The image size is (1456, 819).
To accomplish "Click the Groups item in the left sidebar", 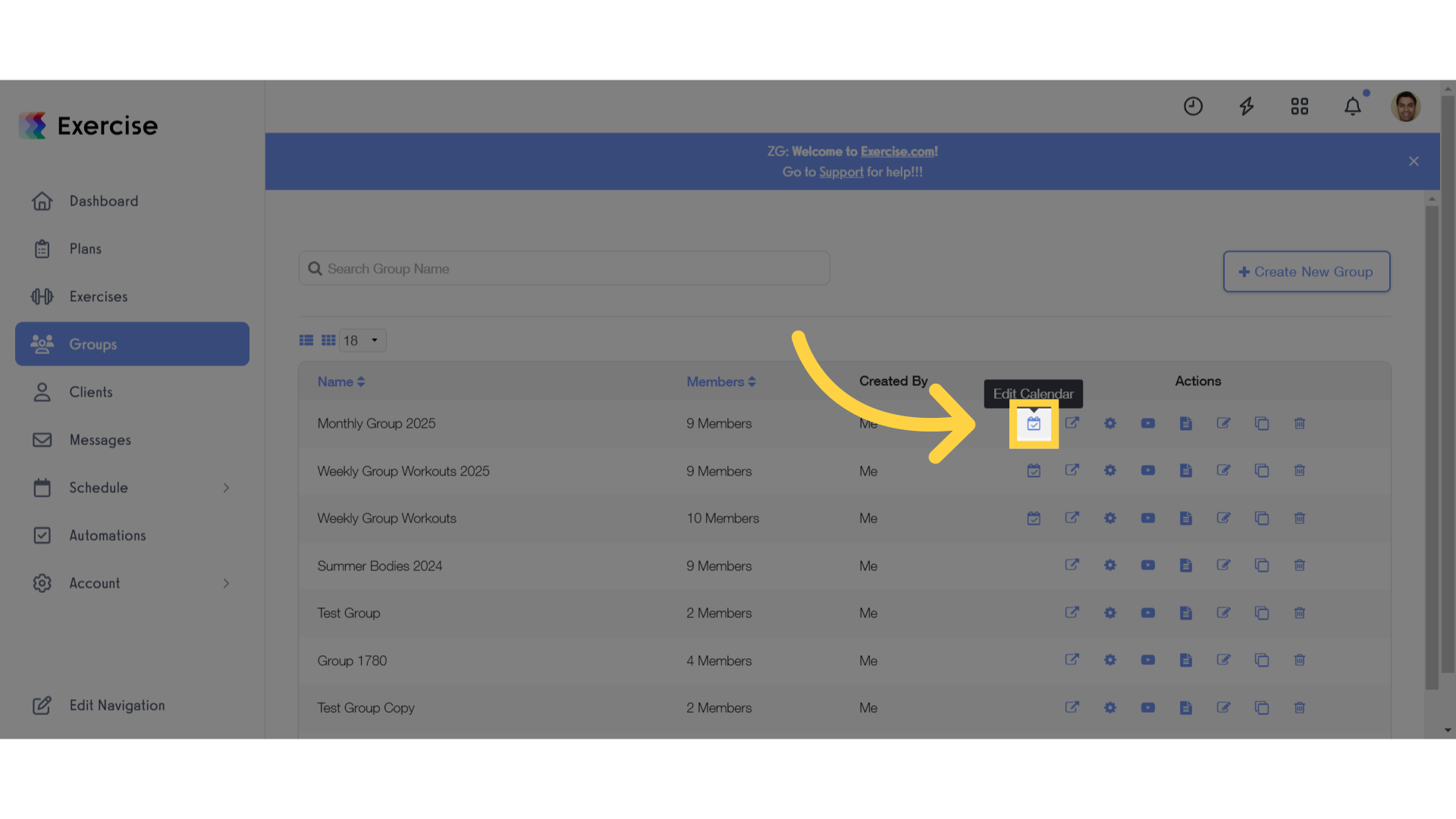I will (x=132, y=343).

· · · ·

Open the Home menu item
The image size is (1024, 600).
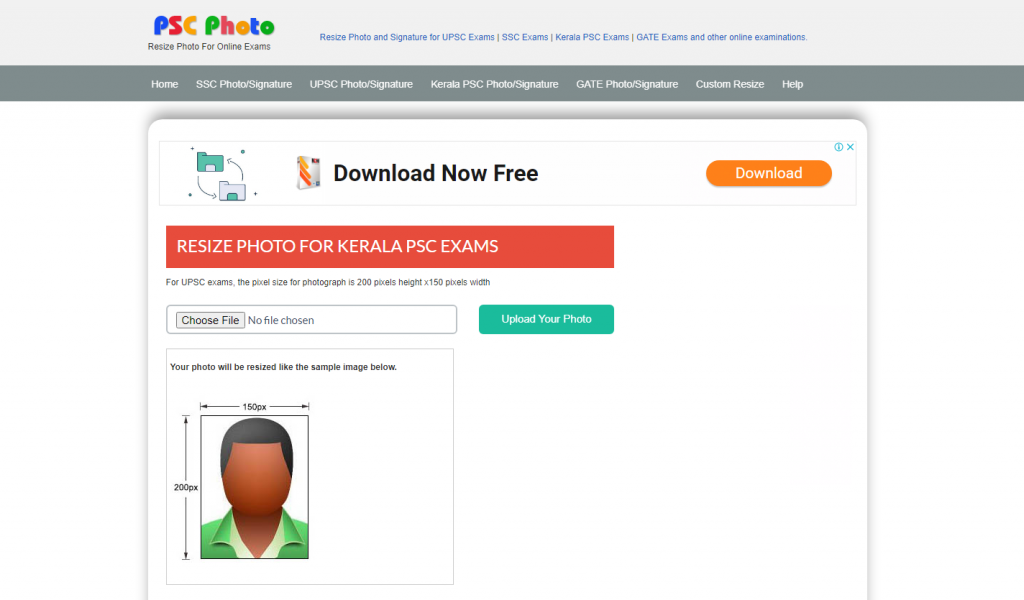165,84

· · · ·

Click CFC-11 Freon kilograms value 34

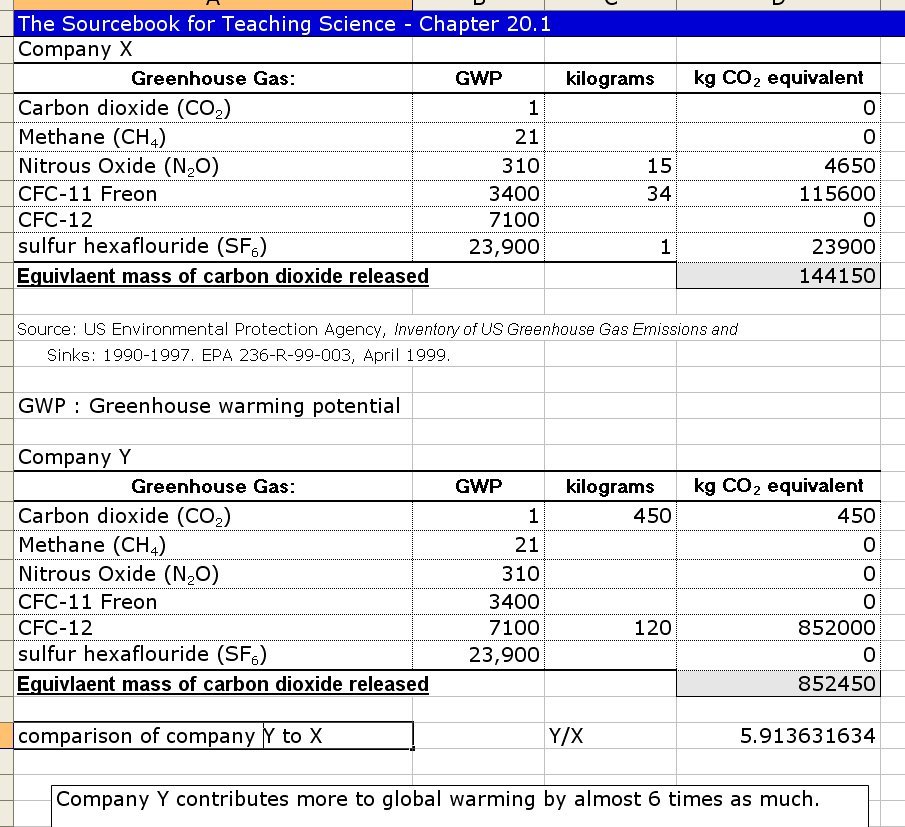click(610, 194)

· · · ·

◆ Exercise description
How many lines in the listing above contain the word "size"? Reply with the number alone.

◆ Answer for the task
2